CMK-3 is an ordered hexagonal mesoporous carbon with reproducible structure, surface area and pore size, making it a widely cited reference electrode in electric double-layer capacitor research. In this KAIST study, CMK-3 from ACS Material gave a CV enclosed area of 2.94 AV/g at 20 mV/s in 1 M Na2SO4, providing a literature-anchored midpoint between untreated boron-doped porous carbon and the new KOH-activated electrode.
How does KOH activation improve porous carbon capacitance?
KOH activation at 850 °C etches the carbon framework, dramatically increasing BET surface area and creating well-defined micropores below 2 nm. In this work, activation raised the surface area to about 1800 m²/g (roughly 5x the untreated material) and produced a micropore peak at 0.63 nm. These micropores match the size of solvated ions in 1 M Na2SO4, maximizing double-layer charge storage and lifting specific capacitance to around 133 F/g.
What specific capacitance can CO2-derived boron-doped porous carbons achieve?
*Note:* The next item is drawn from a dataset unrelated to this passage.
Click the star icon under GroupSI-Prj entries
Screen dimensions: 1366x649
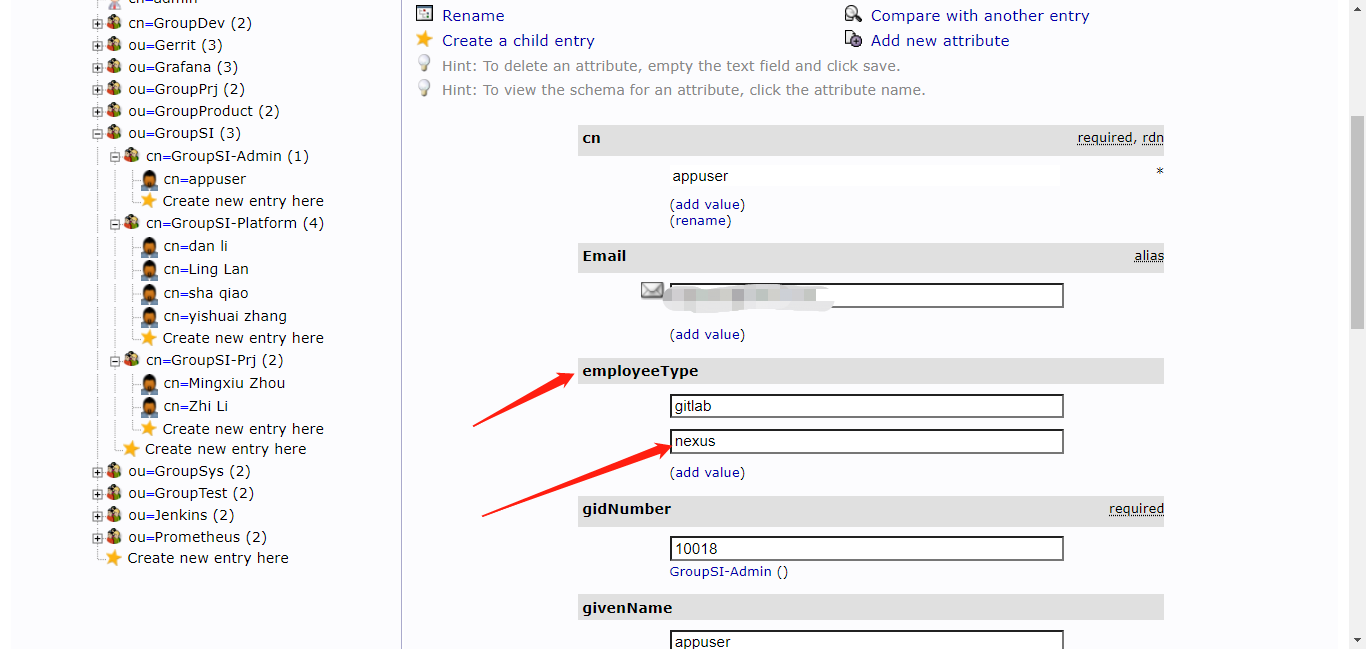149,428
The KAIST team reported specific capacitances of 130-140 F/g in 1 M Na2SO4 aqueous electrolyte across discharge current densities from 1.35 to 6.76 A/g. After 3510 galvanostatic cycles at 3.3 A/g, the electrode retained 93% of its initial 139 F/g capacitance. These values exceed those of typical undoped and heteroatom-doped ordered mesoporous carbons in comparable electrolytes.